PORTLAND, Ore. — There are DNA tests available for people to take at home to learn if they’re at high risk for developing certain cancers. For women, that includes ovarian cancer. But is it a good idea, emotionally, to use an at-home test to get potentially life-altering information?
A recent clinical trial set out to answer that question. The trial is called MAGENTA, which stands for Making GENetic Testing Accessible. It was sponsored by Stand Up To Cancer, the Ovarian Cancer Research Alliance and the National Ovarian Cancer Coalition.
The clinical trial involved nearly 4,000 women from across the country. They were asked to test for the most serious cancer-causing gene mutations using a saliva-based test kit at home. Researchers then studied the results of different combinations of remote pre and post-test genetic counseling for cancer risk. The trial concluded that genetic testing can be provided remotely and that genetic counseling before and after testing can be skipped without causing increased distress to patients.
“We weren't sure if it was safe to be testing this way,” said Dr. Elizabeth Swisher, a co-leader of the Stand Up To Cancer Dream Team and based out of the University of Washington.
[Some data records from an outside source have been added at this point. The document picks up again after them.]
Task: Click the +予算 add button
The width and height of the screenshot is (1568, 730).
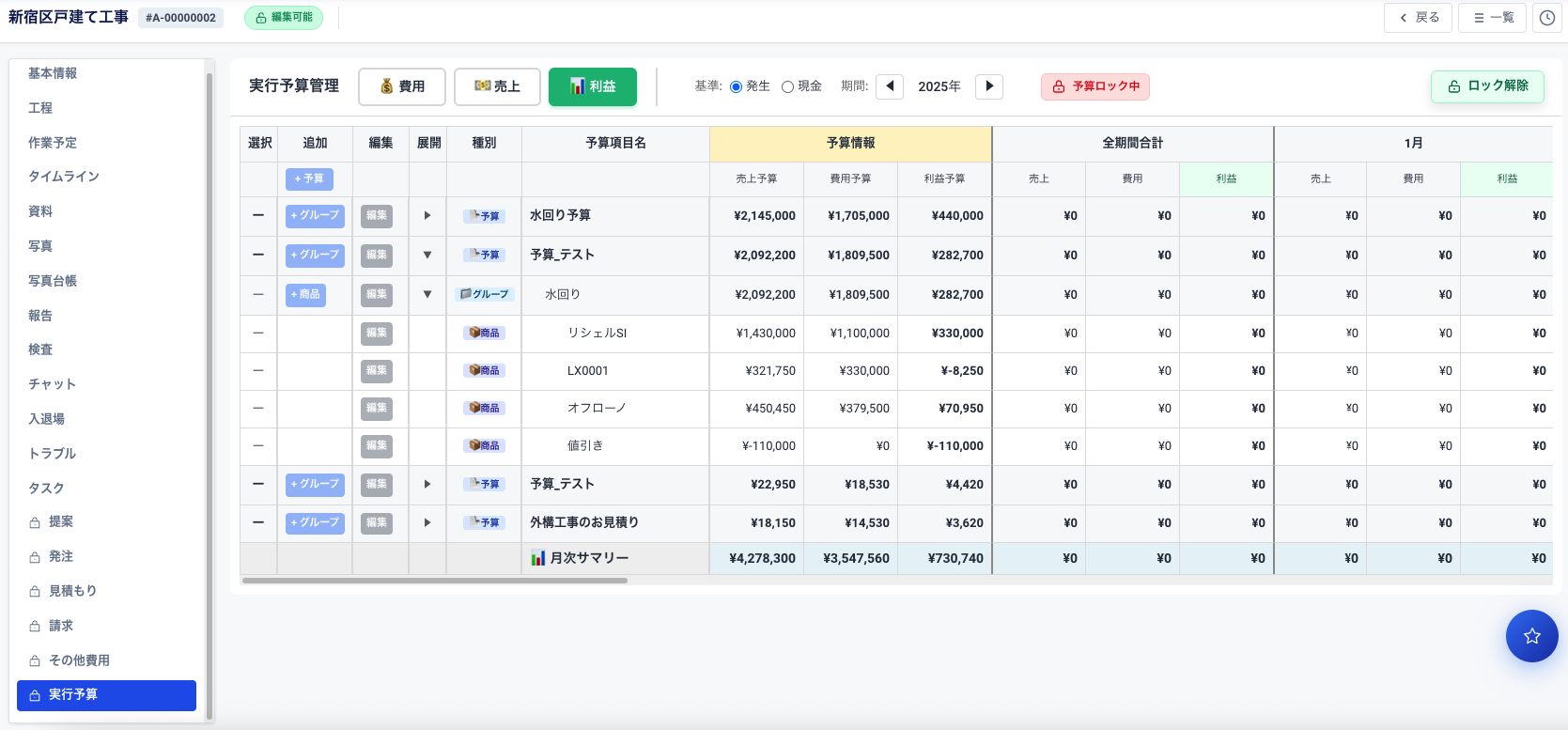Action: [x=309, y=179]
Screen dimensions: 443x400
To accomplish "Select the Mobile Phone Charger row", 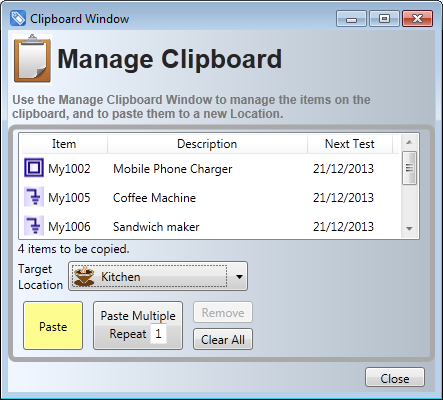I will [210, 168].
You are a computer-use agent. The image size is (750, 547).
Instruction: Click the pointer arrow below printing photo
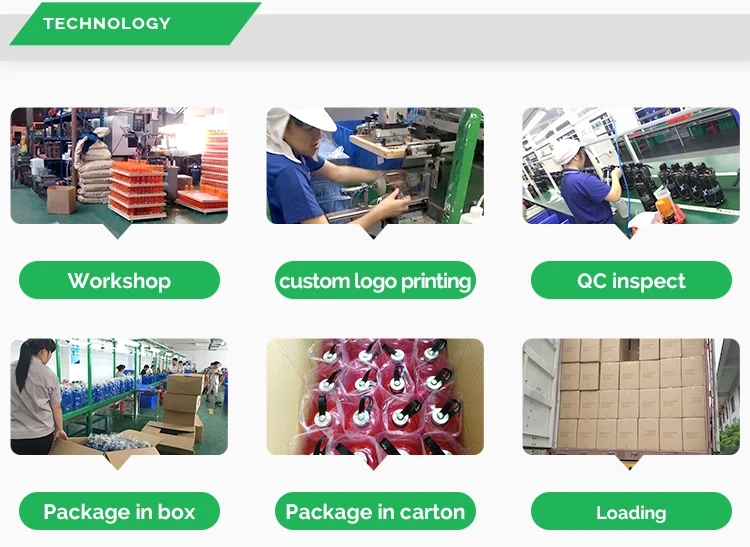(x=374, y=231)
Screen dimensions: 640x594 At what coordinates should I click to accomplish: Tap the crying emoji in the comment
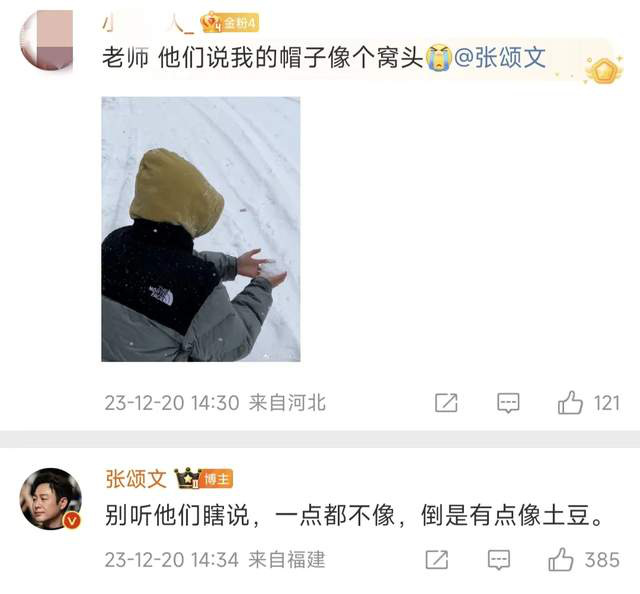pos(438,58)

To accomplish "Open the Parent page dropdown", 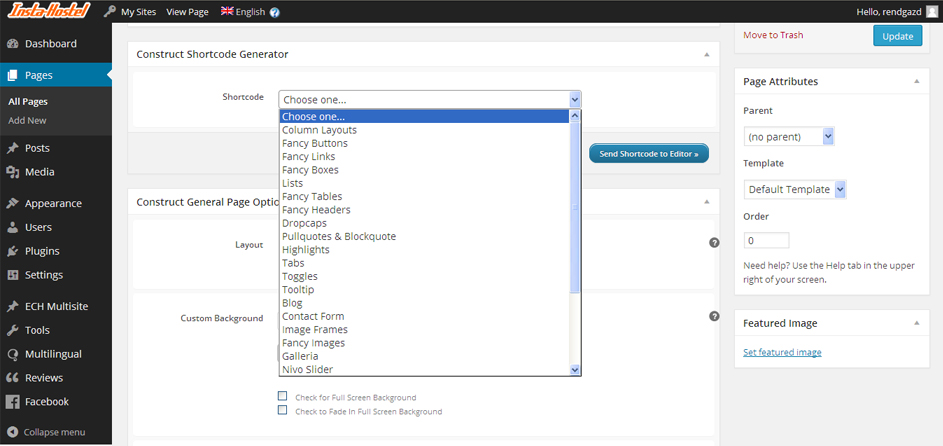I will coord(790,136).
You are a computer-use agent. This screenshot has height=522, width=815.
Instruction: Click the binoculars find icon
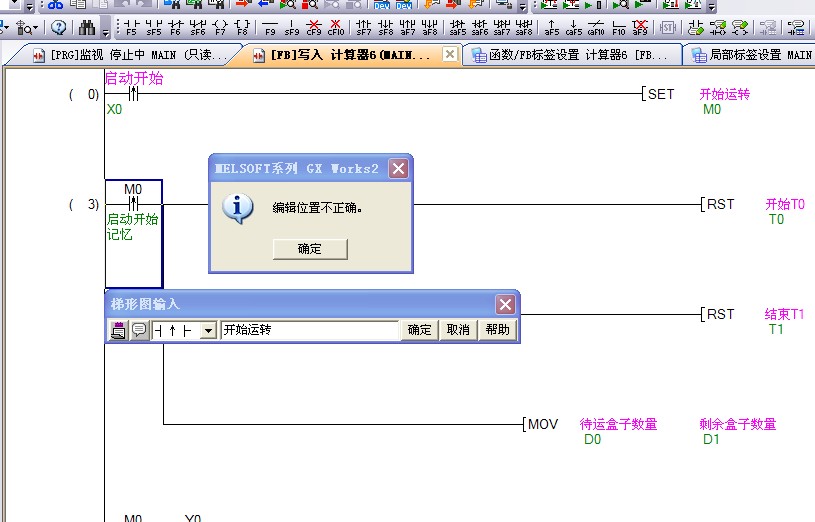tap(88, 27)
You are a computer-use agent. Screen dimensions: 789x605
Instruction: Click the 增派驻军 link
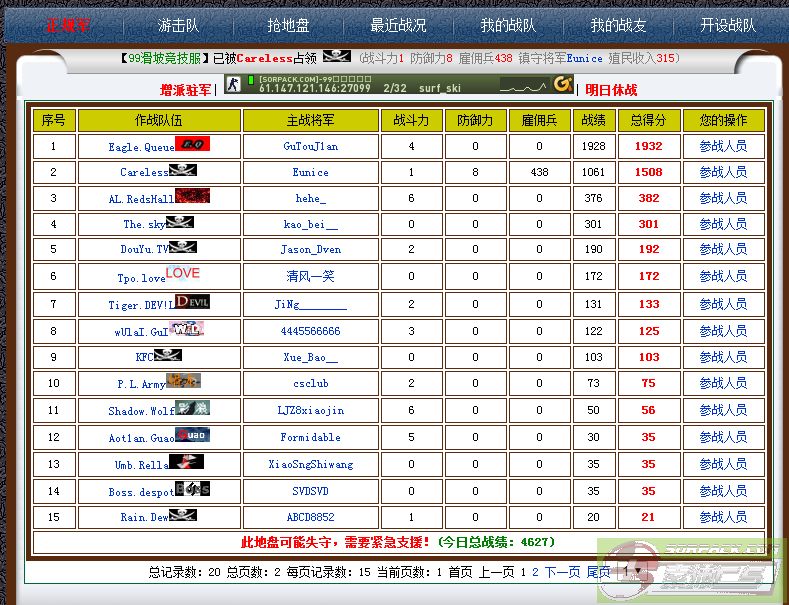[x=186, y=89]
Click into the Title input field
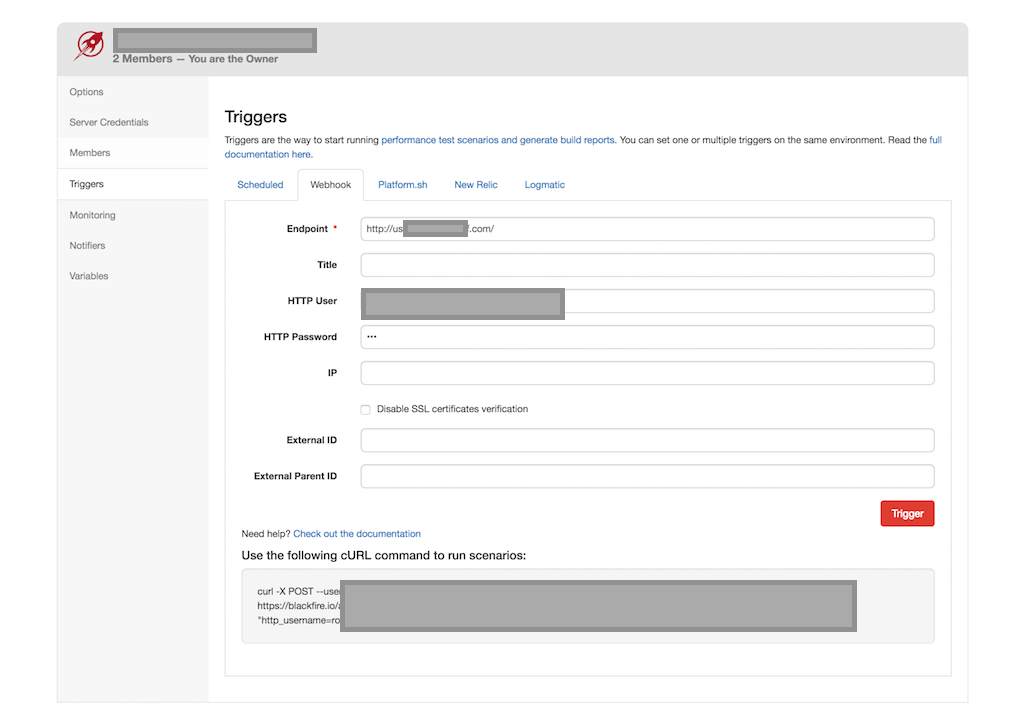 [647, 265]
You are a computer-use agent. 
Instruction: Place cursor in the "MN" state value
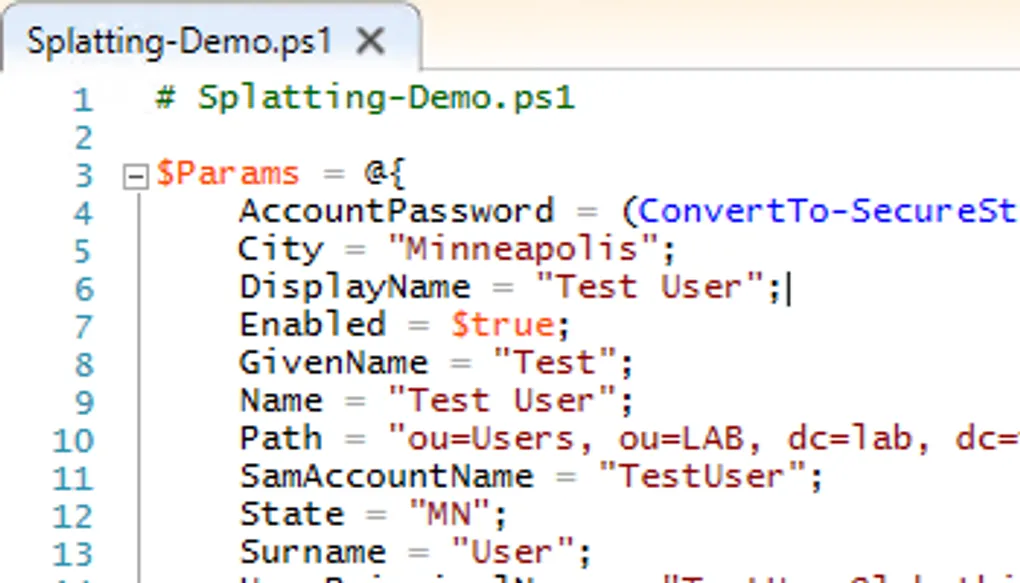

She said the trial also showed that participants who were required to have pre-test counseling were less likely to complete the process. She said that's key, since their goal is getting more women tested for ovarian cancer, which is hard to detect before it spreads. Doctors note women with the BRCA1 BRCA2 gene mutations were 20 to 40% more likely to develop breast and ovarian cancer than those without it.
“That risk doesn't go away if you hide your head in the sand, but if you know that information then you can do something about it and change outcomes,” said Swisher. “Ultimately, if we're going to catch this risk, we can't just target this testing towards women with a strong family history; we really need to do it at a population level.”
Stand Up To Cancer teamed up with Color Genomics for the trial. The genetic testing company offers a similar test to the public now for $249 which includes post-results counseling. Many insurance providers will offset the cost for patients with an applicable family history of cancer.
Portland oncology nurse Tricia Laine participated in the clinical trial after learning about it at a medical conference.
“My grandmother died of ovarian cancer when she was 52, when my mother was in college,” said Laine, 34. “It’s always been something that's been in our family history.”
Laine said despite the convenience of the test, choosing to take it was a decision she approached thoughtfully.
“I had to ask my family first if it was OK that I did this,” said Laine. “Because it would tell us a lot of information.
Laine’s test results came back negative, though she doesn’t believe it means her future is necessarily clear of cancer. She said she will use the test result knowledge as power, and hopes others will do the same.
“I don't think you should not [take the test] out of fear.”